Public money aside, it seemed an especially fallow January for many new-business heads, with some even resorting to phoning the likes of me to discuss the odds of Asda/Morrisons/British Gas ever reviewing in the absence of any actual pitches.
Entertaining as such chats are, the characters on both ends of the phone would rather have real action to pitch for/write about. Of course, this is a cyclical thing; there are already signs that things are picking up as we get nearer to spring (big international pitches seem to be making a comeback following the news that Mattel is looking around). And, for those pitching, the BBC contest promises to be a fascinating one with the weight of ZenithOptimedia pitched against two smaller agencies in Media Planning Group and Mediaedge:cia.
However, I do have some lingering sympathy for the average new-business director. Even at the best of times it's often a lone wolf job, requiring scary amounts of resolve and initiative in the face of piss-taking from colleagues when things aren't going well. In addition, their media agency paymasters are apparently more Scrooge-like than their advertising and digital agency equivalents. Research from the AAR last November showed that not one media agency spends more than £500,000 on new business in a year (compared with 40 per cent of the top 20 ad agencies).

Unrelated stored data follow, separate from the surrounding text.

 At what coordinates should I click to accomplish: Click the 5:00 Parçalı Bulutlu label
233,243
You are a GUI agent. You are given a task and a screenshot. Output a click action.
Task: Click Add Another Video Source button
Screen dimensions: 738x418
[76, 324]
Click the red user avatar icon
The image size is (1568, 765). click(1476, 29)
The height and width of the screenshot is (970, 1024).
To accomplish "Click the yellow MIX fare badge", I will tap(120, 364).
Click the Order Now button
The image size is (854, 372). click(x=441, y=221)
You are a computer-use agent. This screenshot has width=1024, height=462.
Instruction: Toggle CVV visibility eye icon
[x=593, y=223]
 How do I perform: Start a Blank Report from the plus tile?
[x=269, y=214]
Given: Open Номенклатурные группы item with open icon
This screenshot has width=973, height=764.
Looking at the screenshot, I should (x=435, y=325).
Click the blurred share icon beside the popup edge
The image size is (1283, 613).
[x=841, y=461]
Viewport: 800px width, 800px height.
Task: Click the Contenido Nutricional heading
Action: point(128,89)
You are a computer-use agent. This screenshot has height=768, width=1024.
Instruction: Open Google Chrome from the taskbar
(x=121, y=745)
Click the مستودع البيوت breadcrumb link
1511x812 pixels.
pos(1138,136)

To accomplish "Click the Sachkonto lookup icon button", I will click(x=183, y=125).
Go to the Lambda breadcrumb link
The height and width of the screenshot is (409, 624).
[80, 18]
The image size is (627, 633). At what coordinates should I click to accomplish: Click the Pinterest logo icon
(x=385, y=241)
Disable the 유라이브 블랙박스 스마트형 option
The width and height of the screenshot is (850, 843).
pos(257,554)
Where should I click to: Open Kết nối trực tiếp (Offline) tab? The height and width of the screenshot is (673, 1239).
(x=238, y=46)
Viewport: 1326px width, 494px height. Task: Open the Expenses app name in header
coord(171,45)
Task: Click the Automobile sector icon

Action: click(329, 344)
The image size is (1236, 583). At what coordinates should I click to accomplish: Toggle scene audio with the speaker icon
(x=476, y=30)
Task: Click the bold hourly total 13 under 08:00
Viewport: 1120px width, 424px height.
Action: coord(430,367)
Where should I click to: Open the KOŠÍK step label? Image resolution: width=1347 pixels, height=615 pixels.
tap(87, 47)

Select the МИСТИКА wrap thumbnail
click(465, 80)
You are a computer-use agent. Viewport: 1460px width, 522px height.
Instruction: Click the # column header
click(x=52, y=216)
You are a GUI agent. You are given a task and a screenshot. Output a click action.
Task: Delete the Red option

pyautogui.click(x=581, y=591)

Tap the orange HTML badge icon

There are obvious reasons for this - some of them good in that media agencies could be seen as less profligate than their creative cousins. Yet many of them haven't helped matters in hanging on to the belief that a few (dozen) PowerPoint slides about themselves will clinch them the business, and that the pitch result is all about price anyway.
Reassuringly, there have been some examples of late of more creatively led pitch practice - oddly enough on accounts such as the BBC, which initially required acres of form filling - and in this, the role of the new-business chief can be vital.
So at the top end of the game, running new business is an art and a talent. The good new-business directors are hard to find and, in the manner of top football goalkeepers, might be a bit strange at times, but on reflection I'd say that more than 55 per cent of them deserve to be on their agency's board. Sadly, this is unlikely unless the volume of pitches suddenly increases.